Я зажмурился, в очередной раз поражаясь, как сложна и неисчерпаема Природа! Казалось бы, вакуум, для непосвященного человека — пустота, что с нее взять? А фактически вакуум — это особая физическая среда. В него как бы впрессованы частицы с положительными и отрицательными энергиями, составляющие в сумме нулевую энергию. В каждом малом объеме вакуума непрерывно рождаются пары — «частица — античастица», которые тут же друг с другом аннигилируют, то есть превращаются в излучение, которое мгновенно поглощается вакуумом. Таким образом, частицы и кванты излучения вроде бы и есть и вроде бы их нет. Энергия этих виртуальных частиц чудовищна! Разве можно представить себе, что в каждом кубическом микроне пространства скрыто такое количество энергии, которого достаточно для образования триллионов галактик!!! Целой Вселенной! Нет ни слов, ни фантазии. Я всегда помню слова одного академика, что основу всего в мире составляет именно вакуум, а все остальное только легкая рябь на его поверхности.

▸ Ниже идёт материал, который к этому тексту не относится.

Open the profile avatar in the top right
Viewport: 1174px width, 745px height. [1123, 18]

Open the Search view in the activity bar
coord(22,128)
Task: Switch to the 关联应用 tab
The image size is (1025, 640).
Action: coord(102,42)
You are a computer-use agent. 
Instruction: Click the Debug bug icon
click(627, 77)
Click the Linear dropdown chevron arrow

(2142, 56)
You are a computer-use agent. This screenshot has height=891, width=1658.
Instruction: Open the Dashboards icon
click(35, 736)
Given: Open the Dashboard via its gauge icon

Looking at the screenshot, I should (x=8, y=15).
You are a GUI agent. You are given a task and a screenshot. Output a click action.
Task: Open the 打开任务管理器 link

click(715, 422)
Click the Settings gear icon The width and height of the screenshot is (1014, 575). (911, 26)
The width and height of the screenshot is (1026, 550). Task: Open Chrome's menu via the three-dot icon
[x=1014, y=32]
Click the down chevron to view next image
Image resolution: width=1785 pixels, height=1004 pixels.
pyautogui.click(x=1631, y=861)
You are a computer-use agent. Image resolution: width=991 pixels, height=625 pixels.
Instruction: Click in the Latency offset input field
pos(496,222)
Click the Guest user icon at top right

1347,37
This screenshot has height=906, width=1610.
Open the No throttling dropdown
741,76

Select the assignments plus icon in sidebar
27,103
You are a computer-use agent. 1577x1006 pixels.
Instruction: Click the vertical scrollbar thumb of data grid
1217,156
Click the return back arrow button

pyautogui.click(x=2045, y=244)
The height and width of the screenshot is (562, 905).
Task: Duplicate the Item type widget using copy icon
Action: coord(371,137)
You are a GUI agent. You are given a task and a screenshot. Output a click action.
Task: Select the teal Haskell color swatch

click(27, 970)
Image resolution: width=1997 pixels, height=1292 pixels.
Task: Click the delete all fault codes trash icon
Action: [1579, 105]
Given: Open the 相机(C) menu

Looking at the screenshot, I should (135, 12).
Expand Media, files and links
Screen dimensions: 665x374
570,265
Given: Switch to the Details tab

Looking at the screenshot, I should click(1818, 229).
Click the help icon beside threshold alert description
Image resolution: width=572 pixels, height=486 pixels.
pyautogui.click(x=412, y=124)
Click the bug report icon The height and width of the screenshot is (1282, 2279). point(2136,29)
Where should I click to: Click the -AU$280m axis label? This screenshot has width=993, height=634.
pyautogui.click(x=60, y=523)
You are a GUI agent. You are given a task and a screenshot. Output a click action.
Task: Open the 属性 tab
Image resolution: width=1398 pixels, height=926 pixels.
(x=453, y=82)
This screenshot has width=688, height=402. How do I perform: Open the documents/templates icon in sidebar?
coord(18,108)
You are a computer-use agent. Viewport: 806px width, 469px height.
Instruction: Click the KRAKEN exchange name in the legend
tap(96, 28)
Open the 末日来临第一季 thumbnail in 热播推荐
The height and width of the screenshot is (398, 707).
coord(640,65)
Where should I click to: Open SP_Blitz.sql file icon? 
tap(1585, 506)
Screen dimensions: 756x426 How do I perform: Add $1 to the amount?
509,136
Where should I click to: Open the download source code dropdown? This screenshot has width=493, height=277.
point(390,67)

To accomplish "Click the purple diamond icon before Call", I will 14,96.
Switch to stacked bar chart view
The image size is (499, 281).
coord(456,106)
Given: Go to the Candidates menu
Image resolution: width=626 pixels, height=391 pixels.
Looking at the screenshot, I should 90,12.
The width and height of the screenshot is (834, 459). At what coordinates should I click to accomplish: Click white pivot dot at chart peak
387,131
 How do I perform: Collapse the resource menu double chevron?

— НЕ НАШИМИ вакуумами будут заниматься наши потомки, — сказал Владимир. — Мы еще до этого не доросли и ни черта не знаем.

— Так куда же переместился передатчик? — спросил я.

Владимир достал испещренную цифрами мятую карточку и ткнул пальцем в пунктирный кружок.

— Вот сюда. Это на окраине Солнечной системы. Но понимаешь, Санек, какая заковыка: мы знаем точку входа передатчика в ка-спираль и координаты точки выхода оттуда. Но не забудь, что он сохраняет количество движения и направление, и поэтому можно только предполагать, в какую сторону оно направлено. Кроме того, наш земной шар и само Солнце уже два месяца удаляются от той точки выхода из ка-спирали. Так что найти передатчик очень трудно. Сейчас в тот район в своем движении по орбите входит Плутон, обсерватории на нем пробуют принять сигналы.

— А что вам мешает переместить какой-нибудь мощный лазерный передатчик, который можно было бы засечь хоть в межзвездном пространстве?

— Санчо, милый, не думай, что если мы еще многого не знаем, то уж совсем такие бестолковые. Завтра будем пока грубо прицельно перемещать гравиомаяк Дедюхина.

Гравиомаяк — черно-матовый куб, способный создавать волны тяготения — поместили в специальную капсулу. Там же закрепили два дублирующих друг друга прибора, которые, по словам Владимира, должны будут записать параметры перемещения. Я не мог взять в толк, какие тут могут быть параметры, ведь перемещение совершается практически мгновенно и никаких процессов нет. Но Володя, наверное, знает лучше меня.

То, что перемещение намечалось провести наугад, а хоть и грубо, но все-таки прицельным — в южную галактическую область пояса астероидов между орбитами Марса и Юпитера — было уже немалым достижением.